IN RE MANUFACTURERS' NATIONAL BANK.

Mead, 36

District Court of the United States, for the Northern District of
Illinois, Chicago, December 30, 1873.

I.

Hon. HENRY W. Blodgett, District Judge.

National Banks-Bankruptcy.-A national bank cannot be proceeded against under the bankrupt law: if insolvent, it can only be wound up in the mode pointed

out by the national currency act and its amendments.

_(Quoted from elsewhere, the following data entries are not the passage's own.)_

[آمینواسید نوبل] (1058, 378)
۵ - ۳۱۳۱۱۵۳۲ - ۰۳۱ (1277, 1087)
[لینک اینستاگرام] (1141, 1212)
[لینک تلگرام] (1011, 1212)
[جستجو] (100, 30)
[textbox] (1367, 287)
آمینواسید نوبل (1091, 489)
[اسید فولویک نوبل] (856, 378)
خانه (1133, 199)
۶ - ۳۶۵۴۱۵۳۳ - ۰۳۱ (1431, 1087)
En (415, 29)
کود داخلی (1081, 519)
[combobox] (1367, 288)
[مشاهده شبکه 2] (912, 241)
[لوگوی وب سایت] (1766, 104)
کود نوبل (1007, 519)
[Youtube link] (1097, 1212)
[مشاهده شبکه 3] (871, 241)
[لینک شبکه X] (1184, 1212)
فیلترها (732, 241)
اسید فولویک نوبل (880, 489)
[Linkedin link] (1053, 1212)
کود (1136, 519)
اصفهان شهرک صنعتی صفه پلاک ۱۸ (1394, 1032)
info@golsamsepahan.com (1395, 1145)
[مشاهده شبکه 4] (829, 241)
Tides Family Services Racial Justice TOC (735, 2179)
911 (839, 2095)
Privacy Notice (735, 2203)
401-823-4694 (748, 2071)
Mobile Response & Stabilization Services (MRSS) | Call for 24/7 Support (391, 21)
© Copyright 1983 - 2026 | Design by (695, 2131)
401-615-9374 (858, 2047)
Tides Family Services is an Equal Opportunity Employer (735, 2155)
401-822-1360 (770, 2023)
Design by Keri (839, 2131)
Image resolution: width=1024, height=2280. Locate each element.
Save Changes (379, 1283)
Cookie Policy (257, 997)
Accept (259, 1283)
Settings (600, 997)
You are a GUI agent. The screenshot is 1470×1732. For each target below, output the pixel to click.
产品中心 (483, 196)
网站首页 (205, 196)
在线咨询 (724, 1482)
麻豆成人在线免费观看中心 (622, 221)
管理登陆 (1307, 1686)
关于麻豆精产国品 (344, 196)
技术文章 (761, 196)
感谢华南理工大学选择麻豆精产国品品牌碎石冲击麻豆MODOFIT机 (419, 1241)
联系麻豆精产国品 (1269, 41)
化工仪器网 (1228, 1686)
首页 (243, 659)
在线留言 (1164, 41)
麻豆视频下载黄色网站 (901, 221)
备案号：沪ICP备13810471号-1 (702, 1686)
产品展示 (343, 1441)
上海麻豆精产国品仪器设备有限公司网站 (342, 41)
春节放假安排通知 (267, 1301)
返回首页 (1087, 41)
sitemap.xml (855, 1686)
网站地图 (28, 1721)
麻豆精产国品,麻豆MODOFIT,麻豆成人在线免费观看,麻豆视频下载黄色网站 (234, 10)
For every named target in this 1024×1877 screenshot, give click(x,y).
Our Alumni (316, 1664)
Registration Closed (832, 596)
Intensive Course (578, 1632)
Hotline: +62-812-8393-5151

2. Statutory Interpretation-Repeals by Implication.-A statute, although so general in its terms, that its letter would comprehend all classes of persons and things to which it can relate, will nevertheless be construed by the courts as not applying to a particular class which has been specially provided for and regulated by another statute, relating solely to such class, if there is no language in the general statute repealing the former statute, or in any manner referring to it. Thus, the bankrupt act does not repeal those provisions of the currency act and its amendments, which relate to the winding up of insolvent national banks.

3.

"Act of Insolvency."-What is an "act of insolvency," within the 52d section

of the currency act.

Opinion by BLODGETT, J.

On the 15th day of November last, Messrs. R. J. Smith & Co., filed in this court their petition, setting forth that they are creditors of the Manufacturers' National Bank, of this city, for money deposited with said bank in due course of business, and alleging that the said bank had suspended payment on its commercial paper for over fourteen days, and had, when insolvent, made preferential payments; for which acts they prayed that the bank be adjudged bankrupt.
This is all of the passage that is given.